Im Alter von 23 Jahren dreimal in Serie Meister, Cupsieger, das erste YB-Double seit 62 Jahren, bereits drei Einsätze in der Nationalmannschaft, Champions League – Sie müssen auf Wolke sieben schweben und den Bodenkontakt längst verloren haben.
Um gut Fussball zu spielen, braucht man unbedingt Bodenkontakt. (lacht) Nein, im Ernst: Wer mich kennt, weiss, dass es mir sehr wichtig ist, mit beiden Füssen auf dem Boden zu bleiben. Das Wort Demut wird bei YB oft gebraucht. Und wir sind damit sehr gut gefahren. Natürlich freue ich mich sehr über die Erfolge und meine Entwicklung. Aber sie ist noch längst nicht abgeschlossen.
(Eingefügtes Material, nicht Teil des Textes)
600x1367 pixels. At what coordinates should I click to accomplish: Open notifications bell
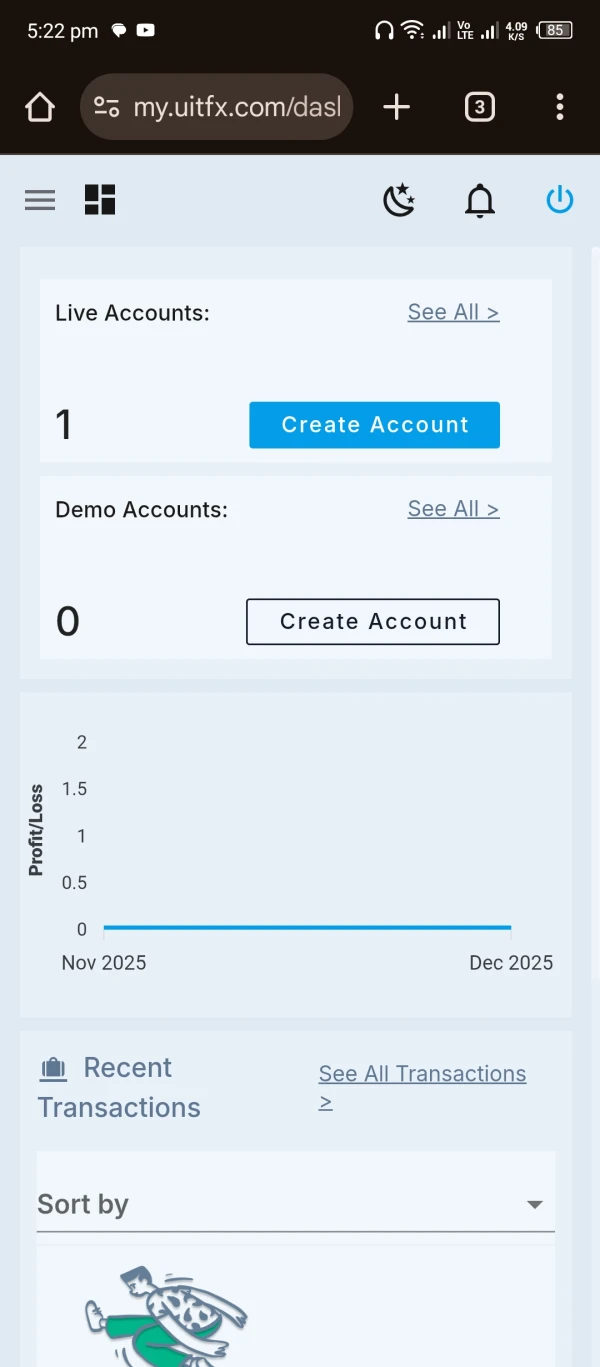click(x=480, y=201)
Als Sie zu YB kamen, waren Sie doppelter Stift. Auf der Geschäftsstelle und im Team. Keine Bange, wir fragen Sie nicht, wo es Ihnen besser gefallen hat. Innert kürzester Zeit haben Sie sich auf dem Feld vom Stift zum CEO entwickelt. Wie beurteilen Sie selbst diesen riesigen Sprung?
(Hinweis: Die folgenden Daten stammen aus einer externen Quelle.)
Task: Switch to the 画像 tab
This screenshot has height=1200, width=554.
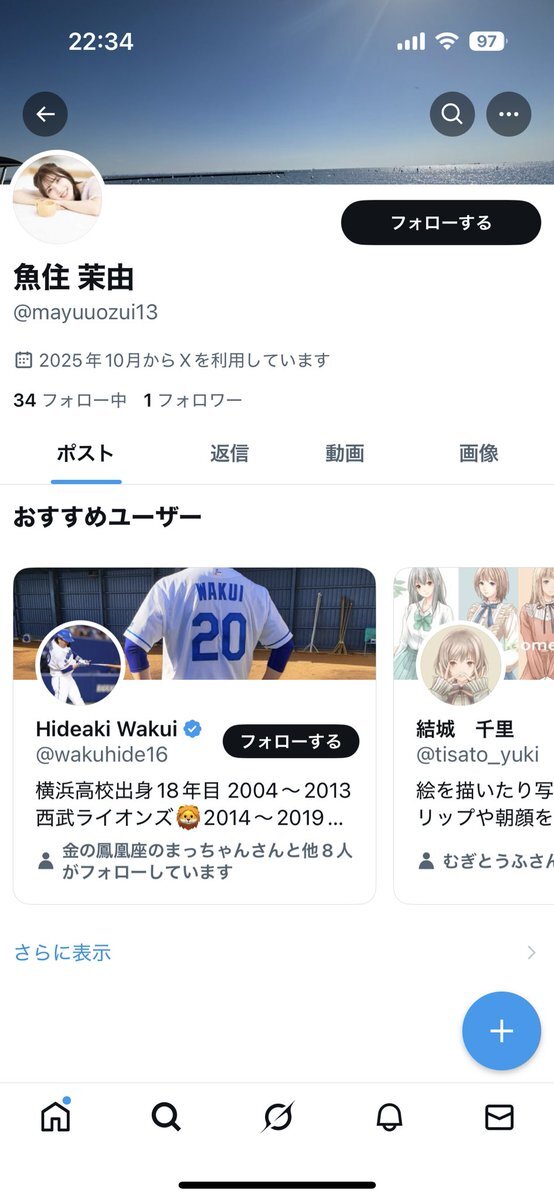Action: [x=479, y=453]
Es ist normal, dass man sich zuerst hinten anstellt, wenn man neu in ein Team kommt. Ich sehe mich nicht als CEO. Aber ich übernehme gern Verantwortung und habe in der internen Hierarchie zusehends eine wichtigere Rolle erhalten. Das freut mich.
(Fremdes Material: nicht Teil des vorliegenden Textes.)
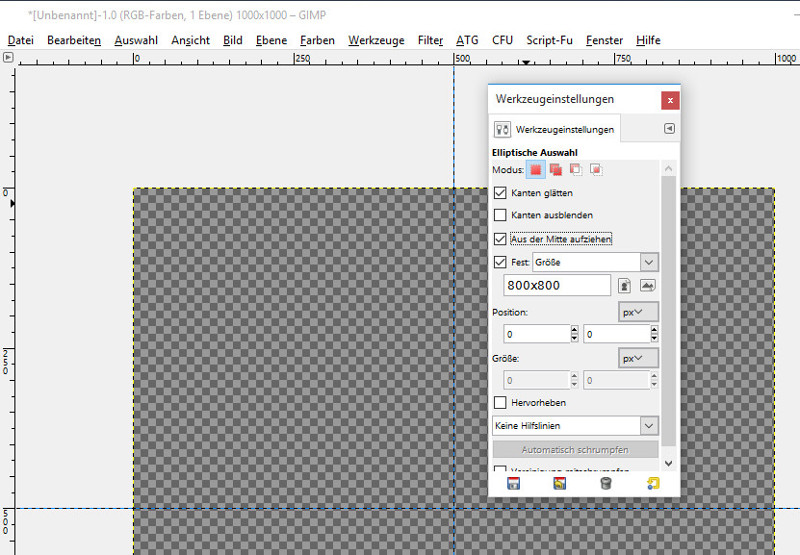
Task: Set landscape orientation next to 800x800 field
Action: 647,286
Wo es noch hapert, ist trotz perfekter Schusstechnik das Toreschiessen. Fünf Zentimeter weiter links, zehn Zentimeter mehr rechts oder ein wenig tiefer – mit etwas grösserer Präzision hätte Jean-Pierre Nsame um seine Krone als Torschützenkönig zittern müssen.
Jean-Pierre hat 32 Meisterschaftstore erzielt. Das ist ein grandioser Rekord. Es trifft zu, dass ich mich im Abschluss verbessern muss. Vielleicht könnte man es so sagen: Beim Passspiel ist die Präzision vorhanden, bei den Schüssen noch zu wenig.
Was sagen Sie, wenn ich behaupte, dass Sie in der kommenden Saison Ihre Torquote (2019/20:3) mindestens verdreifachen?
Das würde ich sofort unterschreiben. Es ist eine optimistische, aber nicht komplett unrealistische Behauptung.
Oder sind Sie gar Mitglied im Kegelklub Heitenried? Bei den Keglern heisst es «knapp vorbei ist auch daneben».
Das trifft auch im Fussball zu. Aber gibt es den Kegelklub Heitenried überhaupt? Ich denke nicht.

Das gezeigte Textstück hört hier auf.